All the remaining people on board were then transferred to another humanitarian ship, Sea-Watch 4 – a joint project between United4Rescue, Sea-Watch, and Doctors without Borders.
A Twitter account for the Louise Michel said: “It’s not over: We demand a Place of Safety for all survivors, now.”
The boat – a former French navy vessel which features a Banksy painting depicting a young girl holding on to a heart-shaped safety float – was left stranded off the coast of Malta on Saturday morning after its deck became overcrowded.
By that stage it was carrying a total of 219 people, including 33 in a life raft deployed by its side and the body of a man who died trying to cross the ocean in a rubber dinghy.
A series of calls for help to various authorities were made over the course of almost four hours on Friday evening, but the calls had either gone unanswered or operators were told there was no assistance available.
In an update on Saturday afternoon, the vessel’s leaders said the Italian coastguard had come to help. Their tweet read: “Update: The Italian coastguard took over 49 of the most vulnerable survivors! That’s great – & leaves us with the majority still waiting. By now, SeaWatch4 arrived on scene & will assist us doing what Europe falters to do, having 201 guests on board themselves for days now...”
Earlier on Saturday, a video was posted to Banksy’s Instagram account showing the vessel at work.
It was accompanied by the words: “Like most people who make it in the art world, I bought a yacht, to cruise the Med.

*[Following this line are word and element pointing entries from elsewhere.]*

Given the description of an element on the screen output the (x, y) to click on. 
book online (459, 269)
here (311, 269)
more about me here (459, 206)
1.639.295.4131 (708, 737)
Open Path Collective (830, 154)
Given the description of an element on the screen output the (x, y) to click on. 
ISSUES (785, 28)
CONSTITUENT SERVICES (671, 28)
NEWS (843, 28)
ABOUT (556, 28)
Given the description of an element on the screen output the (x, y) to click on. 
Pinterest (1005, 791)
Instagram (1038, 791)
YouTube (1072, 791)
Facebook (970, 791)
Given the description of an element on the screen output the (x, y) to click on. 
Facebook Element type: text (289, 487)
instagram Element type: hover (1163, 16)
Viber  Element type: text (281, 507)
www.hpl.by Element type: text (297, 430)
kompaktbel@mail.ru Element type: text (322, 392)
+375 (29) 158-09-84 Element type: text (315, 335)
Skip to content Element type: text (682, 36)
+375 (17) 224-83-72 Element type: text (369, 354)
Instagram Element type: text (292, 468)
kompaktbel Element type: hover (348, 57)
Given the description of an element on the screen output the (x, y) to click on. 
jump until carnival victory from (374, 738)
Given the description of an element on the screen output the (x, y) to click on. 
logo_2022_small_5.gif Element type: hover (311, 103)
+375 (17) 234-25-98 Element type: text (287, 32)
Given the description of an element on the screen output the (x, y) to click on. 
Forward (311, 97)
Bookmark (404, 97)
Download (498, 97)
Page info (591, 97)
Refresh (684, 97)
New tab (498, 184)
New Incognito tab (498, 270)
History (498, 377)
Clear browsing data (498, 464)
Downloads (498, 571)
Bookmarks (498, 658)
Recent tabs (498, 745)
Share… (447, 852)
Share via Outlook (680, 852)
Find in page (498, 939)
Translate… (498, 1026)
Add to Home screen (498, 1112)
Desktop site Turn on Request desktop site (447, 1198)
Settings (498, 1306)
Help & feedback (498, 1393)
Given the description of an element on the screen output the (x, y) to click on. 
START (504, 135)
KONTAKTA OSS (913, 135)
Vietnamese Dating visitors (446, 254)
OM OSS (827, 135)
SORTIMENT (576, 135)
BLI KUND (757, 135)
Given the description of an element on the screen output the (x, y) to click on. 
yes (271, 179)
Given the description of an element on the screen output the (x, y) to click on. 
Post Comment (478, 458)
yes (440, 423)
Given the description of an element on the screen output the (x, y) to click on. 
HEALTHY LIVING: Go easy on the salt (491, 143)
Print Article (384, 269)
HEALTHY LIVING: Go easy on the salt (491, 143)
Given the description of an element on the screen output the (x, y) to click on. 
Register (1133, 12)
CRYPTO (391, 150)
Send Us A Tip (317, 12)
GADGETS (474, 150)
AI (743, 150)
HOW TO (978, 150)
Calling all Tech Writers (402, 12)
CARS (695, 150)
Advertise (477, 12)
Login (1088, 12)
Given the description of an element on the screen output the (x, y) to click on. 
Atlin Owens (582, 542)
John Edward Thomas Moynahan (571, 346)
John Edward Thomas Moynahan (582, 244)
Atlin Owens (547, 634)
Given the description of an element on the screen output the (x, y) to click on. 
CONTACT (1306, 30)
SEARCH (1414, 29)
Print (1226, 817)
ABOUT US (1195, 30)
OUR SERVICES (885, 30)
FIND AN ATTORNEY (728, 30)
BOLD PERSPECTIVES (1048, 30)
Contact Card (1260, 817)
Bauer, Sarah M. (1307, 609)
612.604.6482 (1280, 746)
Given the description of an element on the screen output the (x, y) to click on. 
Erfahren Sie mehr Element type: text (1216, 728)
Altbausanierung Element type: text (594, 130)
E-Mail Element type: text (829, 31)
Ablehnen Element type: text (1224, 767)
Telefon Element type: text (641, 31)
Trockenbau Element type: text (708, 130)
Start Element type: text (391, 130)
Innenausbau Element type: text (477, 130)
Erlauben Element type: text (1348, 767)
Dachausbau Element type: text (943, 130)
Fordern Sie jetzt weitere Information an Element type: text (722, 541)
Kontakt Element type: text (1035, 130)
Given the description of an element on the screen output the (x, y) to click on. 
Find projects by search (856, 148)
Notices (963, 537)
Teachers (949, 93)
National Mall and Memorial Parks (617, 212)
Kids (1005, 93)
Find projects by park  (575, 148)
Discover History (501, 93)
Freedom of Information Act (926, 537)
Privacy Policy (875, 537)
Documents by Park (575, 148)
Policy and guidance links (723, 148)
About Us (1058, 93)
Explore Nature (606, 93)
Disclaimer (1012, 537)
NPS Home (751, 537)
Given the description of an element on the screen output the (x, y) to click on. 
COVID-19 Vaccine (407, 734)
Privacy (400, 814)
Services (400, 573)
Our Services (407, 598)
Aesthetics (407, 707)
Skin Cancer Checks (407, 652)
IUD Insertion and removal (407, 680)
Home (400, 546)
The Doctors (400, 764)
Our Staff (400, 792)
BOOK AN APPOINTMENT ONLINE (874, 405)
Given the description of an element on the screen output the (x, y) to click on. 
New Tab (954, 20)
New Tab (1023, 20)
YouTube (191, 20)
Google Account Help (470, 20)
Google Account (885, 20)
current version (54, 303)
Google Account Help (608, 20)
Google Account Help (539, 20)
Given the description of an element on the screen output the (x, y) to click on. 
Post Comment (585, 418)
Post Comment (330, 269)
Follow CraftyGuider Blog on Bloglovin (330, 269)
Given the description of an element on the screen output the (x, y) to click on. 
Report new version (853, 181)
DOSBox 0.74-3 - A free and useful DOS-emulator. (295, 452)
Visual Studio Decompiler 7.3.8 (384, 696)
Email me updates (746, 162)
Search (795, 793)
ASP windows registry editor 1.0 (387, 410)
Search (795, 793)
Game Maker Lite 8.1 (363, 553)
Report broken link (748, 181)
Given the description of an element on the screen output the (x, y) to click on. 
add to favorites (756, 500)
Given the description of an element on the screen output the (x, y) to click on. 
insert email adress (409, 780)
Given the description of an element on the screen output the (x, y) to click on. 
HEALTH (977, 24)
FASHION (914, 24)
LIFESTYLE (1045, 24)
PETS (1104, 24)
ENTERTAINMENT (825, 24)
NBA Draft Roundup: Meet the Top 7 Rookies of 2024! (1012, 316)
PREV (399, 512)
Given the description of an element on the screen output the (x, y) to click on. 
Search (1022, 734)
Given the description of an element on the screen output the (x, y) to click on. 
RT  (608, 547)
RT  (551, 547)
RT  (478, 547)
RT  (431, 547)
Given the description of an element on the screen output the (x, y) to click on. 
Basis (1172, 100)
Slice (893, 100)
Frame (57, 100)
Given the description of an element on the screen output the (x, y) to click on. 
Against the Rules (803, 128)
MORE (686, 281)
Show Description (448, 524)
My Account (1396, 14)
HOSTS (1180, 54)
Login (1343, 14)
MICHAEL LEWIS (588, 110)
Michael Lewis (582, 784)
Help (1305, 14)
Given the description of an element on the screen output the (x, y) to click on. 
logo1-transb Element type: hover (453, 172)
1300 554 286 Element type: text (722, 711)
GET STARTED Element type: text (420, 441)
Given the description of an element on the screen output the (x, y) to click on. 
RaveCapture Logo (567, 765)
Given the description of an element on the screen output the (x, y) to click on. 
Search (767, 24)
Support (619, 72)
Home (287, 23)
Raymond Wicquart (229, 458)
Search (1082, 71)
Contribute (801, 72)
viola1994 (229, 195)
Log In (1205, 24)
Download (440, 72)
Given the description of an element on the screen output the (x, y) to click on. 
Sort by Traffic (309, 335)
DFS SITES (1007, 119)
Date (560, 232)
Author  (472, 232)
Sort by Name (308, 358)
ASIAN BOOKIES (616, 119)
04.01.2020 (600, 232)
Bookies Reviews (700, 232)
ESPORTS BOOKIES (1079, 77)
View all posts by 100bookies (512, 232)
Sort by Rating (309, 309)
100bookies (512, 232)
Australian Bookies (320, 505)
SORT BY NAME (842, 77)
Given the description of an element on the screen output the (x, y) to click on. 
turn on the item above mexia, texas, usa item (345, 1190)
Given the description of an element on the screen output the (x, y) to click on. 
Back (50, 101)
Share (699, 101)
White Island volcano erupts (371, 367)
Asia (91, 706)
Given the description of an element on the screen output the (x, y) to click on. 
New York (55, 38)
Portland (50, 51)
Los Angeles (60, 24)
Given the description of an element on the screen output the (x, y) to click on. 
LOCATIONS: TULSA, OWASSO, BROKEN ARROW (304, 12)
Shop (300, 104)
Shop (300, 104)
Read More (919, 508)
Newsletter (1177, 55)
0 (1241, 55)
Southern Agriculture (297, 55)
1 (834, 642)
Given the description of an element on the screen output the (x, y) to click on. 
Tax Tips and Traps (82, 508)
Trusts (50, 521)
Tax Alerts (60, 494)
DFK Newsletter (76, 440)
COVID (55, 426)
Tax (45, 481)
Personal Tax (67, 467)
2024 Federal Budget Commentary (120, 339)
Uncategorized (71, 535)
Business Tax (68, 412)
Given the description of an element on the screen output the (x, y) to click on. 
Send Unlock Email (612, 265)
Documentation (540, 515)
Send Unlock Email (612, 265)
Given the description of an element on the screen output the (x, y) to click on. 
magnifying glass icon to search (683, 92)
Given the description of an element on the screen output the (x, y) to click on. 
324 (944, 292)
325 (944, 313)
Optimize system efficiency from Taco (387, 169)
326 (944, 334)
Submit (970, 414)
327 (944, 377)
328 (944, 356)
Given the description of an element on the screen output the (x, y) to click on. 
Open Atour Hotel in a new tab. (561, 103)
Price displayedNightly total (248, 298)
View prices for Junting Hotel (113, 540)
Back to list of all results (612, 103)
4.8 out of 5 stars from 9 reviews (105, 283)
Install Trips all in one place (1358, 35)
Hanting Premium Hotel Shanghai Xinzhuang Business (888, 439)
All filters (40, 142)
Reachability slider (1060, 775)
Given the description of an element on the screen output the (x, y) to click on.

“It’s a French navy vessel we converted into a lifeboat because EU authorities deliberately ignore distress calls from ‘non-Europeans’.”
The footage ended with the words All Black Lives Matter.
The vessel was bought with the proceeds of some of Banksy’s works and is captained by a professional crew with a “flat hierarchy and a vegan diet”.
The Guardian reported that the British street artist first made contact with Pia Klemp, an experienced captain of a number NGO boats, in September 2019 asking to help.
The project aims to help fill a void left by European authorities, who the organisers say are “leaving desperate people to drift helplessly at sea”.
The Louise Michel’s mission statement is “to uphold maritime law and rescue anyone in peril without prejudice”.